The decommissioned Blackwater Lightship of the title is a metaphor for the unfathomable loss of something expected to be consistently dependable – like the love of a mother or daughter.
The doctor, although she doesn't feature prominently in the story, comes off refreshingly well in this account. She is a consultant known to her patients as ‘Louise’. She’s given out her home number and is caring, worried and engaged in spite of the inevitability of Declan’s condition. Declan's friend Paul was medically literate in a way that seemed a credible and respectful reflection of the knowledge carers acquire through proximity and experience with chronic illness.

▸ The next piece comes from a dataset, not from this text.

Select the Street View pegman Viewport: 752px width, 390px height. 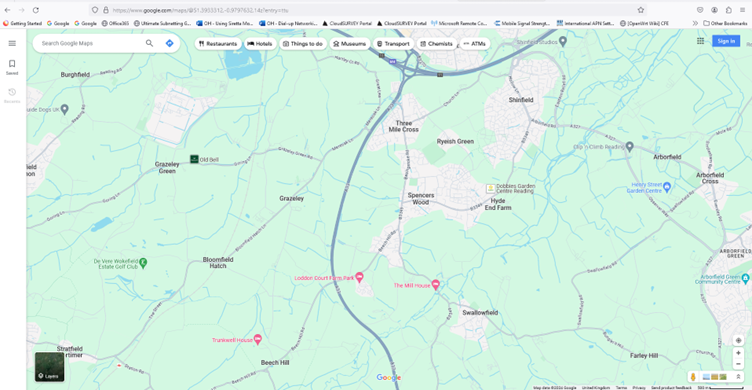click(x=693, y=377)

I didn’t know that this novel included an illness narrative when I plucked it off the shelf. I can recommend it as a lyrical account of family relationships in times of crisis.
2 comments:
The decomissioned Blackwater Lightship reminds me of Tacita Dean's work 'Teignmouth Electron'. Dean's work deals with issues of amandonment, loss, regret, and more. The 'Teignmouth Electron' was a yatch abandoned by Donald Crowhurst after he filed false reports about his progress in a round-the-world yatch race. Images of the ship in a state of decay instill a sort of melancholy, perhaps asking us to question our own understanding of time. Donald Crowhurst becomes the victim of his own fiction. Jeanette Winterstone writes beautifully on Tacita's work here
http://www.jeanettewinterson.com/pages/content/index.asp?PageID=352
Oh yes! I saw her 'The Roaring Forties' exhibited as part of her Turner Prize nomination in 1998 and I know what you mean about time, loss and regret.